The latest one is USB C and is a 2.5" HDD/SSD enclosure. So you can just buy it and fit you own 2.5" SSD which are pretty cheap these days.
These devices allow you to also select fixed size VHDs as a virtual drive (as well as .ISO files and .IMA floppy image files). This means you can have 100's of virtual drives in one device. Each VHD can contain an MBR or GPT drive, each with multiple partitions (e.g. contents of a Rufus USB drive, WinPE, Windows installer, full OS's, Ventoy drive, E2B drive, etc.).
There is also the IODD Mini, a much smaller version which has solid-state memory (not removable).
Secure Boot to grub/Ventoy/agFM/Linux, etc.
Secure Boot is supported by many Linux distributions and is an important security
feature for ensuring that your boot loader and kernel have not been tampered with.
Linux distributions use a Microsoft signed ‘shim’ executable that is then able to verify
the subsequent boot stages - that have been signed with the distribution key. The
Microsoft signed shim is signed using the “Microsoft 3rd Party UEFI Certificate”, and
this certificate is stored in the BIOS database.

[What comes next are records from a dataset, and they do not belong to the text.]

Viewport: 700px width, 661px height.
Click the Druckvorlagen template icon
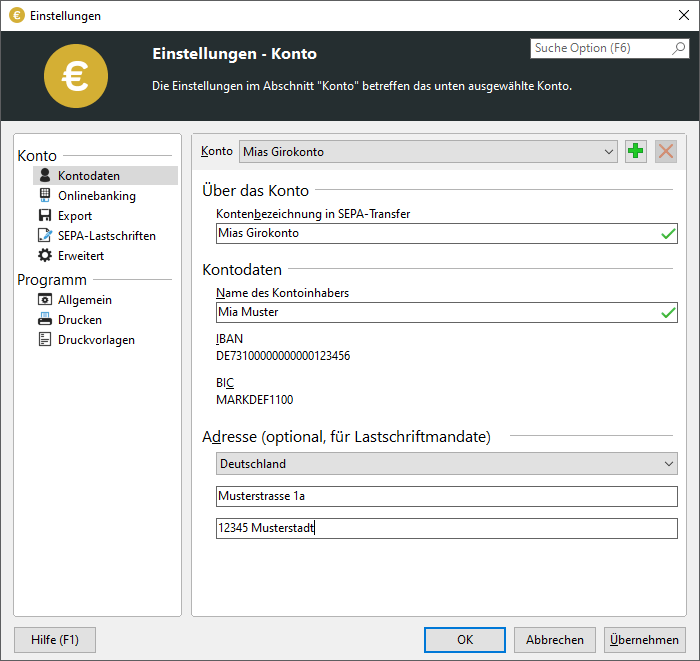[x=45, y=340]

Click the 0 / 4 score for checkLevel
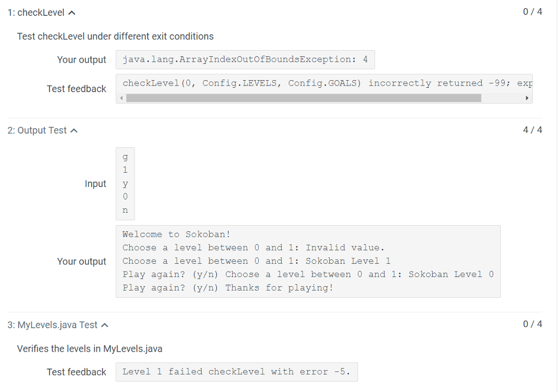[531, 11]
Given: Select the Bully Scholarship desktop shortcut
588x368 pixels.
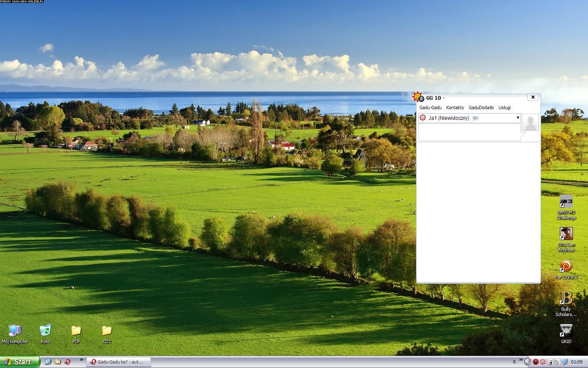Looking at the screenshot, I should pos(566,298).
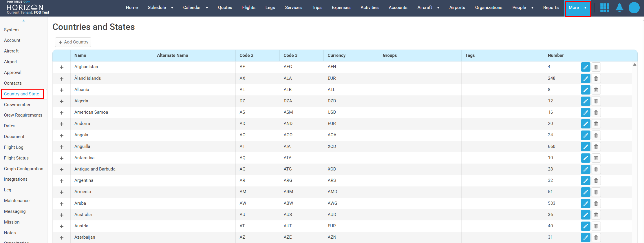Open the user profile avatar

(x=634, y=8)
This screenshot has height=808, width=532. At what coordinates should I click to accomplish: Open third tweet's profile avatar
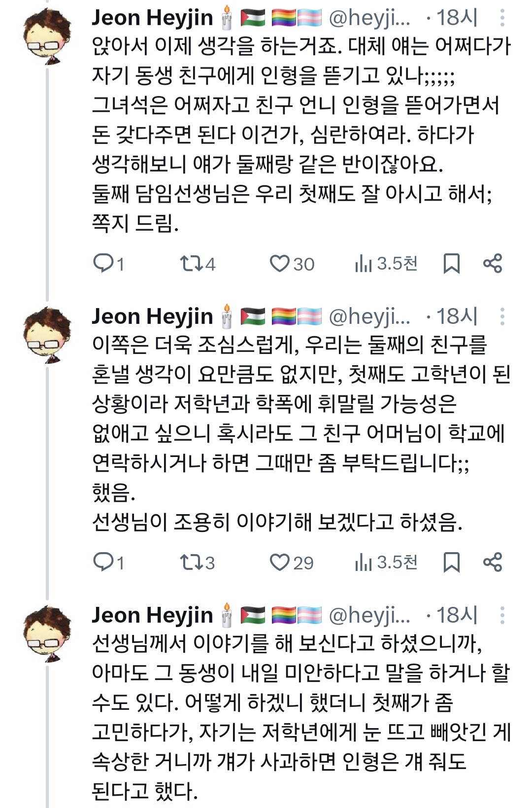[47, 634]
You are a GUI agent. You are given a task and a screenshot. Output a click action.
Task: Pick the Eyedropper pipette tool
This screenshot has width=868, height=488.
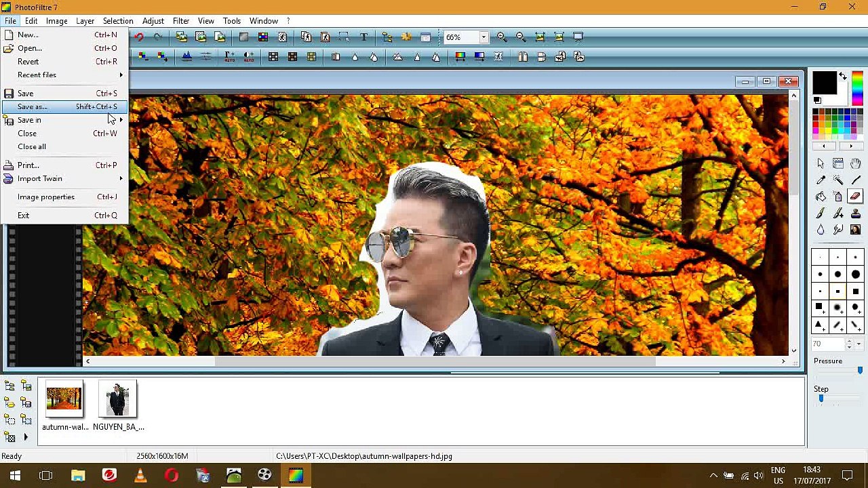pyautogui.click(x=821, y=180)
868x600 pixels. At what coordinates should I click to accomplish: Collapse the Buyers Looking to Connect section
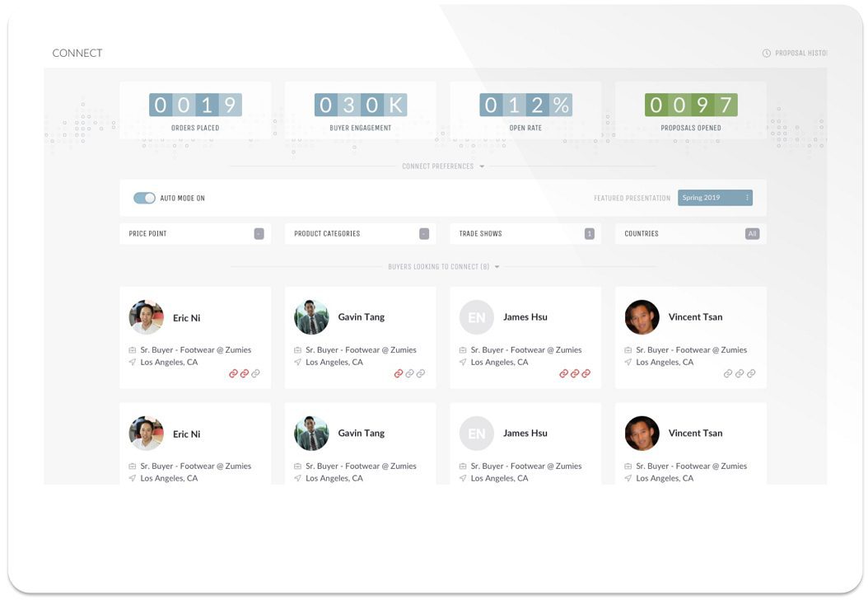coord(497,267)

Starting in 2022 for Secured-core PCs it is a Microsoft requirement for the 3rd Party
Certificate to be disabled by default. This means that for any of these platforms shipped with Windows preinstalled an extra step is needed to allow Linux or grub2 or Ventoy or E2B to
boot with secure boot enabled.
To enable secure boot to work with Linux we need to enable the “Allow Microsoft 3rd
Party UEFI CA” option in the BIOS setup. Use the following steps (example Lenovo):
1. Boot into the BIOS setup menu.
e.g. On a Lenovo - Reboot your PC and when the “To interrupt normal startup, press Enter”
message is displayed - press the F1 key. Other BIOSes may respond to F8 or F12 or F11 or ESC.
2. In the BIOS menu select the “Security” option and the “Secure Boot” sub-menu.
Toggle the “Allow Microsoft 3rd party UEFI CA” to be “On” or "Enabled".